▶ **WHAT TO WORK ON**
The following entries should be restated word for word, pictures excluded.

▶ **DATA UNDER STUDY**
--- --- ---
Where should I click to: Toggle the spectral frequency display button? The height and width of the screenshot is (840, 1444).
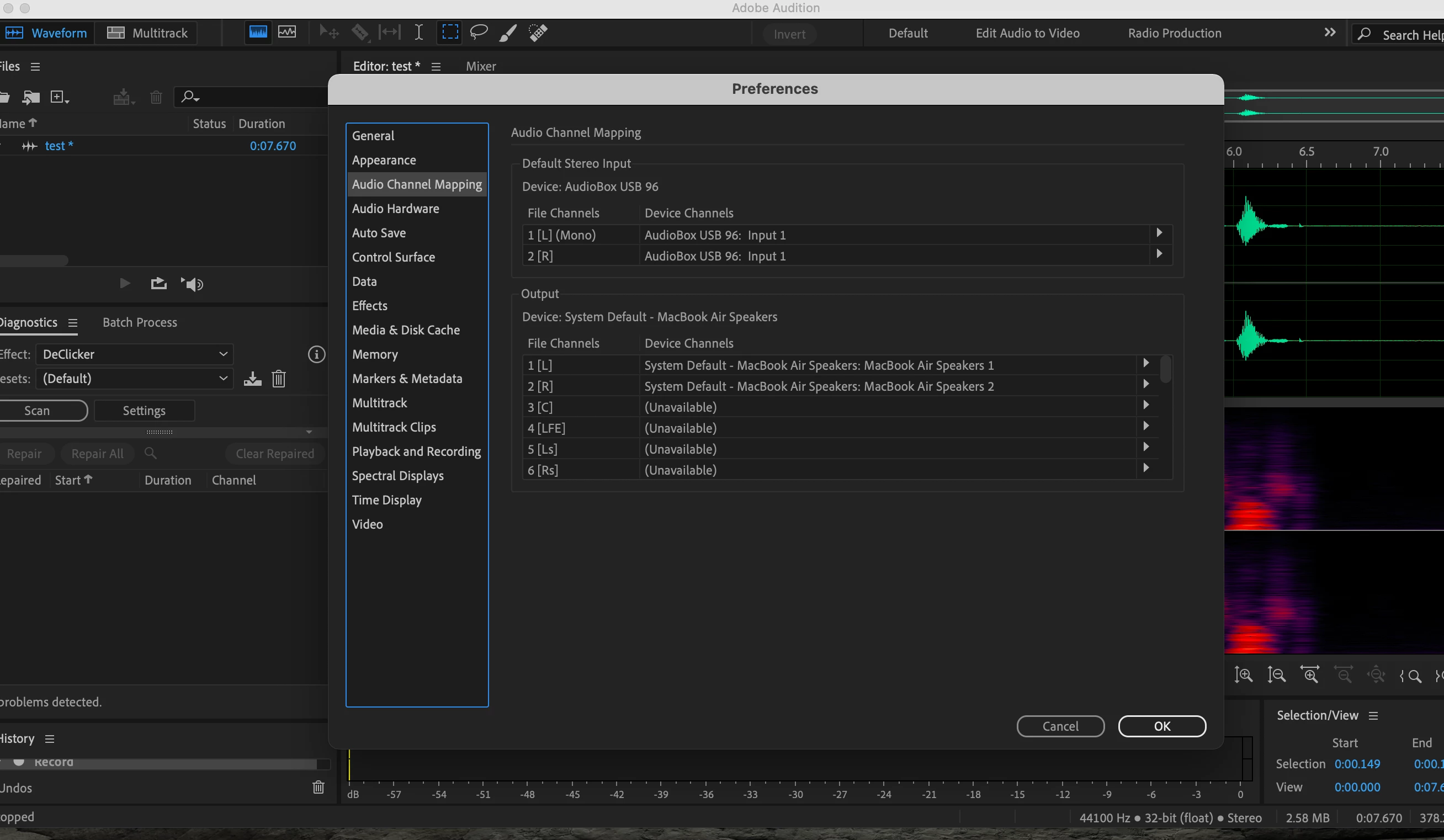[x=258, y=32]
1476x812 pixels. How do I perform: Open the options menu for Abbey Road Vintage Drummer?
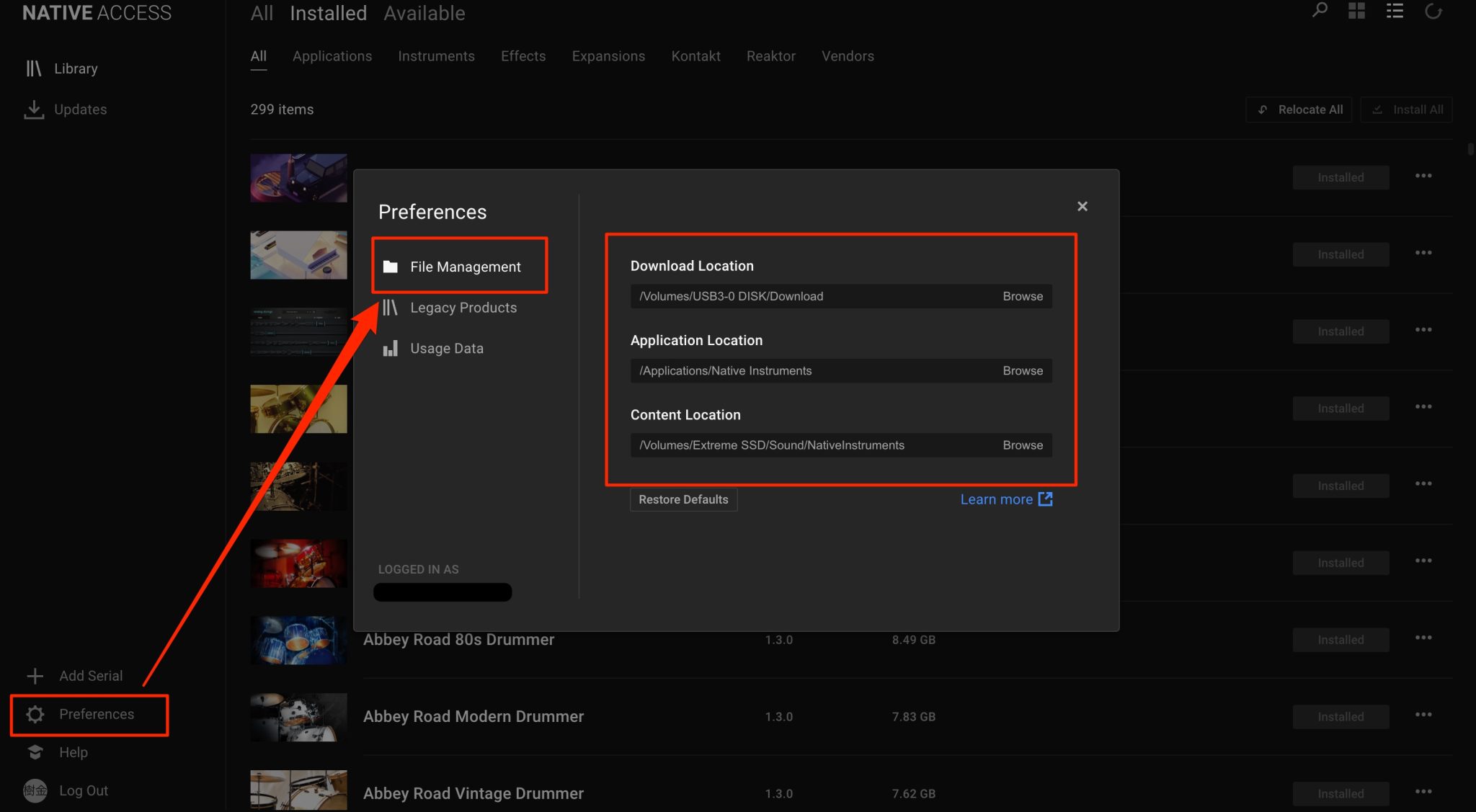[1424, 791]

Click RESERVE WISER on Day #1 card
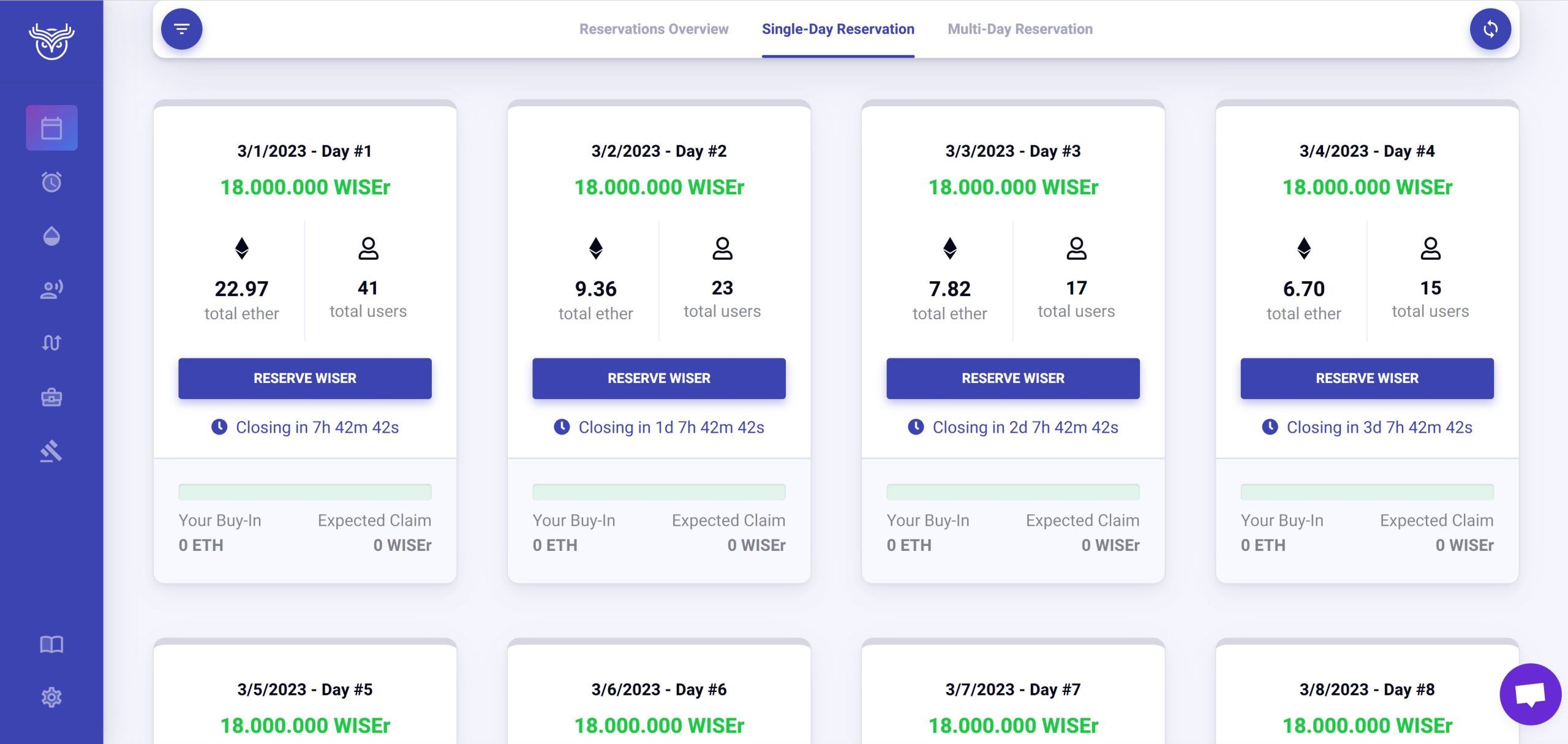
--- --- ---
▶ **EXERCISE OUTPUT**
Where should I click to: Toggle the spectral frequency display button? The height and width of the screenshot is (840, 1444).
[x=258, y=32]
1476x812 pixels. How do I perform: Open the options menu for Abbey Road Vintage Drummer?
[1424, 791]

Click RESERVE WISER on Day #1 card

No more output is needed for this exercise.